Given text.
-*-*-

CODEWITHSUNDEEP
pythonregexpython-3.xpandasdataframe
ShreyasPara
ShreyasPara

Reputation: 3

Remove last character of specific rows ending with '.'

I have multiple csv files with the same kind of data to be merged on the rows to form a single dataframe but some of the row names have dirty data.

For example '.' at the end of the actual name. I tried the below code -

for file in all_files:
temp = pd.read_csv(file, encoding = "unicode_escape")
temp = temp[['S.No.', 'Item', '2014-15']]
state = lambda x: x.split('-')
temp.rename(columns = {'2014-15':state(file)[1]}, inplace= True)
if file == all_files[0]:
    all_states = temp.copy(deep=True)
else:
    temp["Item"] = temp["Item"].str.replace("*", "")

-*-*-

Given records.

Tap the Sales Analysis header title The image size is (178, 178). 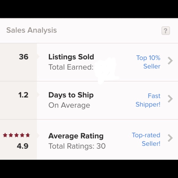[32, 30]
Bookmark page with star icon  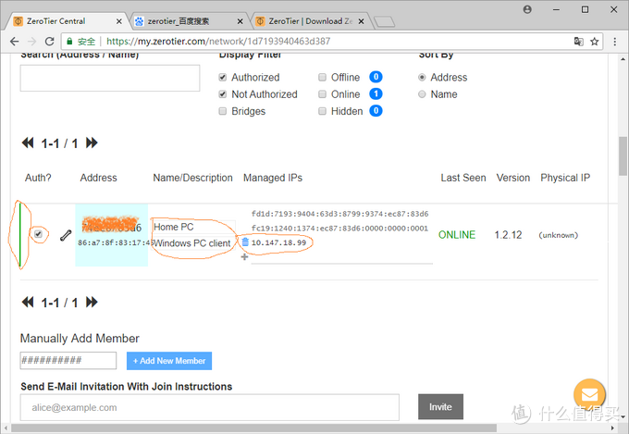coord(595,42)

-*-*-

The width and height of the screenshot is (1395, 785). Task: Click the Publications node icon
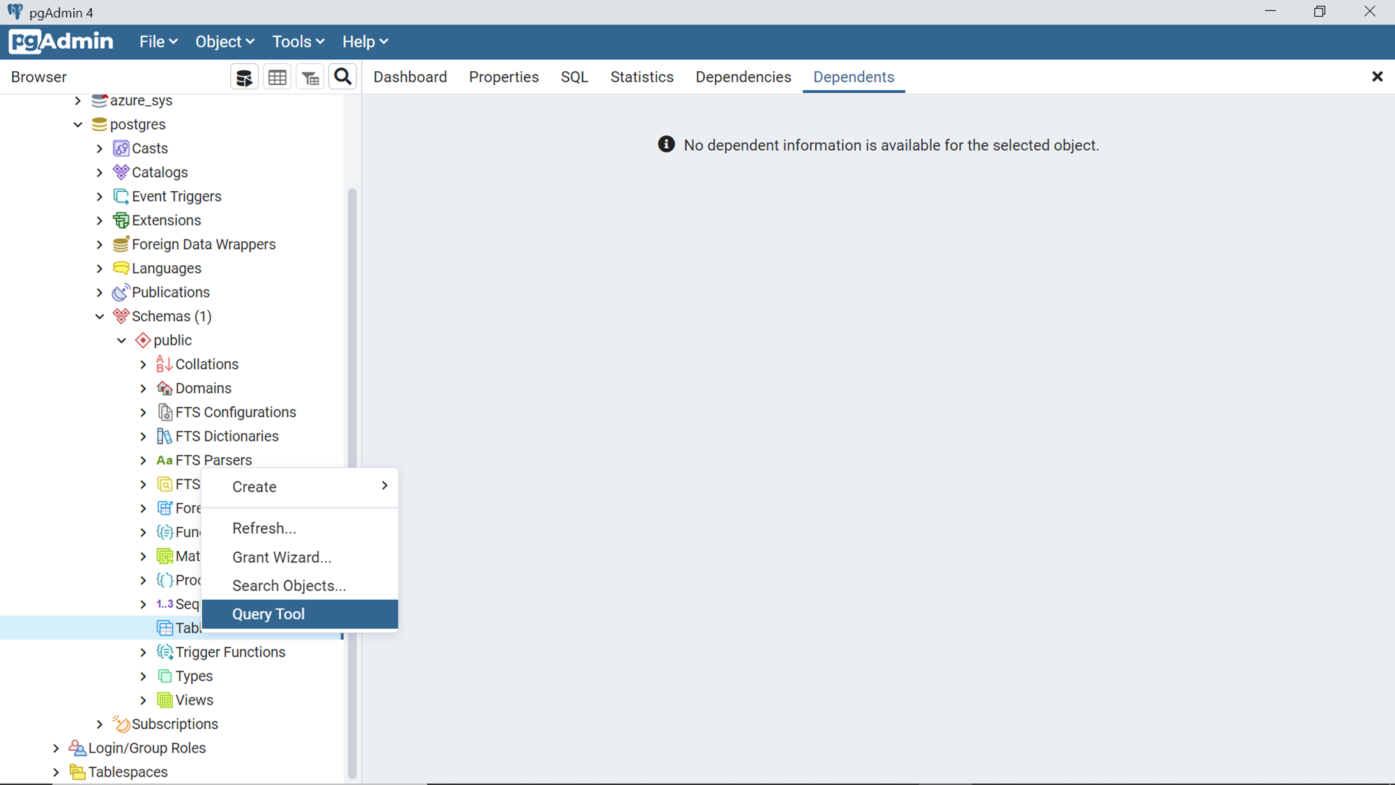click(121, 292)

-*-*-

List of tasks.
[1] For each statement below, say whether it agrees with the forum thread, and quote the deciding words from the thread. (a) The poster wants to combine several CSV files into a single dataframe. (b) The code reads each file using UTF-8 encoding. (c) The code keeps only the columns 'S.No.', 'Item', and '2014-15'.
[2] Answer these questions from the forum thread:
(a) What example of dirty data does the poster give?
(b) Which column does the code rename?
(c) What character does the last line of code replace in the "Item" column?
The records have nothing to do with the forum thread.

Responses.
[1]
(a) Yes: "I have multiple csv files with the same kind of data to be merged on the rows to form a single dataframe"
(b) No: "encoding = "unicode_escape""
(c) Yes: "temp = temp[['S.No.', 'Item', '2014-15']]"

[2]
(a) A '.' at the end of the actual name.
(b) The '2014-15' column.
(c) The "*" character.